The significance attached to monitoring brain chemistry in a direct way is easy to explain. Many neurological and psychiatric disorders are treated with drugs that modulate chemical signaling within the central nervous system but relatively little is known about those chemical signals per se or how therapeutic drugs alter them. That matters because many disorders remain very difficult treat and even more difficult to cure.
Much of our work focuses on the neurotransmitter, dopamine, which participates in motor function, cognition, and emotional regulation. Dopamine pathology contributes to Parkinson’s disease, schizophrenia, and substance abuse, just to name a few. We measure dopamine by microelectrochemical methods, which are explained on the research pages of this web site. Our recent progress has produced new insights in to the measurements themselves as well as new understanding of the kinetic and mass transport parameters that determine dopamine’s dynamic processes in the brain extracellular space.

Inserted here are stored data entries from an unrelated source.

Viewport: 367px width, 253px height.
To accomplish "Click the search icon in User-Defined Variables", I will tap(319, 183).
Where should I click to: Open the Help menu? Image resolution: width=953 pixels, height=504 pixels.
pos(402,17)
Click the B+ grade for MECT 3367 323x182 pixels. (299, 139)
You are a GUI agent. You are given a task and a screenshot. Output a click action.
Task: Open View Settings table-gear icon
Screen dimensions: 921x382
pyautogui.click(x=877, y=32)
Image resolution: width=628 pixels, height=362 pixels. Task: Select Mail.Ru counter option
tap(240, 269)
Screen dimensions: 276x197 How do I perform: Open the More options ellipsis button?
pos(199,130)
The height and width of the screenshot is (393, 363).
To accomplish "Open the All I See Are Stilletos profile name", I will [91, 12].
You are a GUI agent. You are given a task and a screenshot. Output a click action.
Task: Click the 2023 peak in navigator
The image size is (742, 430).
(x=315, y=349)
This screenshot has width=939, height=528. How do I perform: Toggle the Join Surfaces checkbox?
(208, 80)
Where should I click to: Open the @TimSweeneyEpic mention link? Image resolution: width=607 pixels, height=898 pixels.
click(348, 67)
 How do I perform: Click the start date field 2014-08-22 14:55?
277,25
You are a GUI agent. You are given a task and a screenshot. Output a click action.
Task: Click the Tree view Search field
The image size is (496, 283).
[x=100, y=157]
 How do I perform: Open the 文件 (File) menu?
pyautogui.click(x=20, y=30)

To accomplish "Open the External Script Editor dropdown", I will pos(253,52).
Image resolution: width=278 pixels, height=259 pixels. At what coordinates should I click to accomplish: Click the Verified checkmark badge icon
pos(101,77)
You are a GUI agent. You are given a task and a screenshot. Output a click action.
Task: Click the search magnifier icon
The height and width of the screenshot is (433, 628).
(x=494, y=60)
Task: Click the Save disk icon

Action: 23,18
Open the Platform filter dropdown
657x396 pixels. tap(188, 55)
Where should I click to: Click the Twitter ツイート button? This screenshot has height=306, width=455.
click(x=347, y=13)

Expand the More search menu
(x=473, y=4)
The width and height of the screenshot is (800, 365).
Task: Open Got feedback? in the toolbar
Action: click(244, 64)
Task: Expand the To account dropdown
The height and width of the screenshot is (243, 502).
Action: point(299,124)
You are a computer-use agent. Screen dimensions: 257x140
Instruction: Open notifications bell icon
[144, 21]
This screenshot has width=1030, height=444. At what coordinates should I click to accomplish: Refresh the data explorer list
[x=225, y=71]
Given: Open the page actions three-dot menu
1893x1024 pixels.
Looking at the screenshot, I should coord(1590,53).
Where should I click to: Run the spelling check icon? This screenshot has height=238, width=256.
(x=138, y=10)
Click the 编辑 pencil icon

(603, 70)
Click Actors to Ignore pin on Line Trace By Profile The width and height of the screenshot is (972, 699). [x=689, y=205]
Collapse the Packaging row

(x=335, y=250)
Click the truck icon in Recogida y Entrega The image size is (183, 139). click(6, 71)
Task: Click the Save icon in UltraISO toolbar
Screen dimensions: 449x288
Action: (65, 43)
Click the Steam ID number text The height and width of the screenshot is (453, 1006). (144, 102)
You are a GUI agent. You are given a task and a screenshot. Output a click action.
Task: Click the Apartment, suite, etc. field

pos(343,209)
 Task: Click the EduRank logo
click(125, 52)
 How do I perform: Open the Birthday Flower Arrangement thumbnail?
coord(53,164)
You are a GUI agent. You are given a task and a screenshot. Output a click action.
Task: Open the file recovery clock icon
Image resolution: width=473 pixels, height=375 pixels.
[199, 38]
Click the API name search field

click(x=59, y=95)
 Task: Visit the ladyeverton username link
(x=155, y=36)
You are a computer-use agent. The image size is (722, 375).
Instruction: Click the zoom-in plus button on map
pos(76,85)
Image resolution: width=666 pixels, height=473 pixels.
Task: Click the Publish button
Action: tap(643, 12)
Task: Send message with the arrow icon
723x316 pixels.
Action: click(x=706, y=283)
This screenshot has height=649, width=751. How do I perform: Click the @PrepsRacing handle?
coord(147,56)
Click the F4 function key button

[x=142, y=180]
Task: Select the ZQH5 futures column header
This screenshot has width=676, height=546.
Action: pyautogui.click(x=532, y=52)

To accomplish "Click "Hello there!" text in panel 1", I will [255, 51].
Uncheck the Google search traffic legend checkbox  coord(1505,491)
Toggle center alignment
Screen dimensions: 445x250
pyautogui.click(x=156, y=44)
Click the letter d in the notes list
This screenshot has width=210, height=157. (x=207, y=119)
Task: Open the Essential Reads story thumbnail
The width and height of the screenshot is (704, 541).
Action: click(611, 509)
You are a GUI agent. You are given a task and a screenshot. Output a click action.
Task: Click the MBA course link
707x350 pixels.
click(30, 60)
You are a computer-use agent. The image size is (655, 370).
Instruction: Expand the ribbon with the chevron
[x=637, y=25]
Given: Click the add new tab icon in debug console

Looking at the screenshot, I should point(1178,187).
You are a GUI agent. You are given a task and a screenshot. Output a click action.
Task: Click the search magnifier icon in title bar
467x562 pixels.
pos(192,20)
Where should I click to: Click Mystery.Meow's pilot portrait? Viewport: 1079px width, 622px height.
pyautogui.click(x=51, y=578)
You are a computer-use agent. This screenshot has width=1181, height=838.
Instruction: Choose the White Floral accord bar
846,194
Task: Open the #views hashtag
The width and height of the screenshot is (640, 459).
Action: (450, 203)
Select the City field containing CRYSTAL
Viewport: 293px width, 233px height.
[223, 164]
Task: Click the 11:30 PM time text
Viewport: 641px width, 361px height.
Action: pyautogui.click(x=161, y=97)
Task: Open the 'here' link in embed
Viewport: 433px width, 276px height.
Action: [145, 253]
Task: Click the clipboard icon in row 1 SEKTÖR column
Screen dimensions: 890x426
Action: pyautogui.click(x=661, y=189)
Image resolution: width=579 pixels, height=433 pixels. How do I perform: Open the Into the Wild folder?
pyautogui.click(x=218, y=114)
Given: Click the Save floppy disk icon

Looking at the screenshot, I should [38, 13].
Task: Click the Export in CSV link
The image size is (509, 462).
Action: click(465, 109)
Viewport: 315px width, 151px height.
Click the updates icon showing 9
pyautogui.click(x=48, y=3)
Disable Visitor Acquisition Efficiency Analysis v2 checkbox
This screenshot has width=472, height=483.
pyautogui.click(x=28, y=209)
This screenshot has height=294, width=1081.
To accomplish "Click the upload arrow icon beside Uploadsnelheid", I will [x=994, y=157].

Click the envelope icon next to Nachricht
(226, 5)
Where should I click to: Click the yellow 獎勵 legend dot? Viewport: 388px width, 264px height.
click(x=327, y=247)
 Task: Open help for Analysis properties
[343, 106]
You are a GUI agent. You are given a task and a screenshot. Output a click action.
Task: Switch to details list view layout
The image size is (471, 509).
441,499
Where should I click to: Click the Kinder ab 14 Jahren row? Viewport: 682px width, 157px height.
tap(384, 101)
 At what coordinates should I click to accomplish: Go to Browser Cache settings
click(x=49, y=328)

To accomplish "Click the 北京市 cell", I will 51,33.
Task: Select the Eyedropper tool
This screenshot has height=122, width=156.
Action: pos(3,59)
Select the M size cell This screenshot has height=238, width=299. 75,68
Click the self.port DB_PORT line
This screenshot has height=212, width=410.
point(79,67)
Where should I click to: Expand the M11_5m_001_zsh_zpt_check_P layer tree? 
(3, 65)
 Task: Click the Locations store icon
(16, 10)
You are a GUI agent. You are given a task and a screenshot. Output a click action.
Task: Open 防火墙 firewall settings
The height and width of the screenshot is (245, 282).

The microelectrochemical method we use to measure dopamine has many technical advantages but requires that the target molecule be electrochemically active. Many molecules of great significance in brain function are not electrochemically active. Microdialysis is available as an alternative means for measuring a broad variety of interesting molecules but presents a challenge because the probes are sufficiently large to injure the brain tissue as they are inserted. As the research pages on this web site explain, our objective is to mitigate the impact of the insertion injury as means to refine and enhance the technique.
Our laboratory is quite unique because we investigate both microelectrochemistry and microdialysis side by side at the same time.